DATA SUPPLIED |
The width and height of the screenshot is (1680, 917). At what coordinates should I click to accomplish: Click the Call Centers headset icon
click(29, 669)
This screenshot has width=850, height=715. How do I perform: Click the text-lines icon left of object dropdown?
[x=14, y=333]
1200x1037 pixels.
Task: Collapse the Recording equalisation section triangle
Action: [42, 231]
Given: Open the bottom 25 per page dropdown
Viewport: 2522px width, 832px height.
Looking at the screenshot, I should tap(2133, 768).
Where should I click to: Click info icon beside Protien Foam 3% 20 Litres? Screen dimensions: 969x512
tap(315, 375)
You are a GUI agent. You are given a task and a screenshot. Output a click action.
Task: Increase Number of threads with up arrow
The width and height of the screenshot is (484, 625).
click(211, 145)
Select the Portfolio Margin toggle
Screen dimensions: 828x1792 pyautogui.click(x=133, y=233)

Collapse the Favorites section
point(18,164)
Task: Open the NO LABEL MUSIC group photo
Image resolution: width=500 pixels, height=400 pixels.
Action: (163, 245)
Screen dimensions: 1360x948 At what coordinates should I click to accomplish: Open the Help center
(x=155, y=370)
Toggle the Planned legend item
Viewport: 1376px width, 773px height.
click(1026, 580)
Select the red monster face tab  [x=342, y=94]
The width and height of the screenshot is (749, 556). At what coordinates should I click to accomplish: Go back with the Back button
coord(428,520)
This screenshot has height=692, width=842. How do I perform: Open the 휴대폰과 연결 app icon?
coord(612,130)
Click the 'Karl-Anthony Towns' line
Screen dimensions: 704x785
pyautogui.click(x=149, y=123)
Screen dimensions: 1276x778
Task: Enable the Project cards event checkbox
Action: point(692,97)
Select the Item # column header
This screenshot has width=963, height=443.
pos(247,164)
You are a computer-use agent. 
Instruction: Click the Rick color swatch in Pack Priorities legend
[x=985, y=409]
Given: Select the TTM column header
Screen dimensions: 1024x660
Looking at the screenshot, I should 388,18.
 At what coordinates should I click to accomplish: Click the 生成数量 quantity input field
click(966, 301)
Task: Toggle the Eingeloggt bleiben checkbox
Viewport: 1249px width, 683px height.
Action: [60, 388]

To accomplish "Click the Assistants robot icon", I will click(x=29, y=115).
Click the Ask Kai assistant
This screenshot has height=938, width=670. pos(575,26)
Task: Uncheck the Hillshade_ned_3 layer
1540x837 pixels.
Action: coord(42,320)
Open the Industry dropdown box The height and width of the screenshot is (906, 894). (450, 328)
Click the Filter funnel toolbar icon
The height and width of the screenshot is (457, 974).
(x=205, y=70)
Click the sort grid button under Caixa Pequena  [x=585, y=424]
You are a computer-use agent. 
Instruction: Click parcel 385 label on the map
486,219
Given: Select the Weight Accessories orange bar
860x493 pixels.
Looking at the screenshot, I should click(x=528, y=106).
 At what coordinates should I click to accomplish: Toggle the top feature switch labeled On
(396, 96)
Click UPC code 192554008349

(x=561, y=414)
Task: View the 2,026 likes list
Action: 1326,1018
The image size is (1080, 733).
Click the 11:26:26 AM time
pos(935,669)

WORK ITEM | Nothing should be missing: every line above must be reproduced exactly.

EXERCISE SOLUTION |
The width and height of the screenshot is (1680, 917). At what coordinates should I click to accomplish: Click the Call Centers headset icon
click(29, 669)
This screenshot has width=850, height=715. How do I perform: Click the text-lines icon left of object dropdown?
[x=14, y=333]
1200x1037 pixels.
Task: Collapse the Recording equalisation section triangle
Action: [42, 231]
Given: Open the bottom 25 per page dropdown
Viewport: 2522px width, 832px height.
Looking at the screenshot, I should tap(2133, 768).
Where should I click to: Click info icon beside Protien Foam 3% 20 Litres? Screen dimensions: 969x512
tap(315, 375)
You are a GUI agent. You are given a task and a screenshot. Output a click action.
Task: Increase Number of threads with up arrow
The width and height of the screenshot is (484, 625).
click(211, 145)
Select the Portfolio Margin toggle
Screen dimensions: 828x1792 pyautogui.click(x=133, y=233)

Collapse the Favorites section
point(18,164)
Task: Open the NO LABEL MUSIC group photo
Image resolution: width=500 pixels, height=400 pixels.
Action: (163, 245)
Screen dimensions: 1360x948 At what coordinates should I click to accomplish: Open the Help center
(x=155, y=370)
Toggle the Planned legend item
Viewport: 1376px width, 773px height.
click(1026, 580)
Select the red monster face tab  [x=342, y=94]
The width and height of the screenshot is (749, 556). At what coordinates should I click to accomplish: Go back with the Back button
coord(428,520)
This screenshot has height=692, width=842. How do I perform: Open the 휴대폰과 연결 app icon?
coord(612,130)
Click the 'Karl-Anthony Towns' line
Screen dimensions: 704x785
pyautogui.click(x=149, y=123)
Screen dimensions: 1276x778
Task: Enable the Project cards event checkbox
Action: point(692,97)
Select the Item # column header
This screenshot has width=963, height=443.
pos(247,164)
You are a computer-use agent. 
Instruction: Click the Rick color swatch in Pack Priorities legend
[x=985, y=409]
Given: Select the TTM column header
Screen dimensions: 1024x660
Looking at the screenshot, I should 388,18.
 At what coordinates should I click to accomplish: Click the 生成数量 quantity input field
click(966, 301)
Task: Toggle the Eingeloggt bleiben checkbox
Viewport: 1249px width, 683px height.
Action: [60, 388]

To accomplish "Click the Assistants robot icon", I will click(x=29, y=115).
Click the Ask Kai assistant
This screenshot has height=938, width=670. pos(575,26)
Task: Uncheck the Hillshade_ned_3 layer
1540x837 pixels.
Action: coord(42,320)
Open the Industry dropdown box The height and width of the screenshot is (906, 894). (450, 328)
Click the Filter funnel toolbar icon
The height and width of the screenshot is (457, 974).
(x=205, y=70)
Click the sort grid button under Caixa Pequena  [x=585, y=424]
You are a computer-use agent. 
Instruction: Click parcel 385 label on the map
486,219
Given: Select the Weight Accessories orange bar
860x493 pixels.
Looking at the screenshot, I should click(x=528, y=106).
 At what coordinates should I click to accomplish: Toggle the top feature switch labeled On
(396, 96)
Click UPC code 192554008349

(x=561, y=414)
Task: View the 2,026 likes list
Action: 1326,1018
The image size is (1080, 733).
Click the 11:26:26 AM time
pos(935,669)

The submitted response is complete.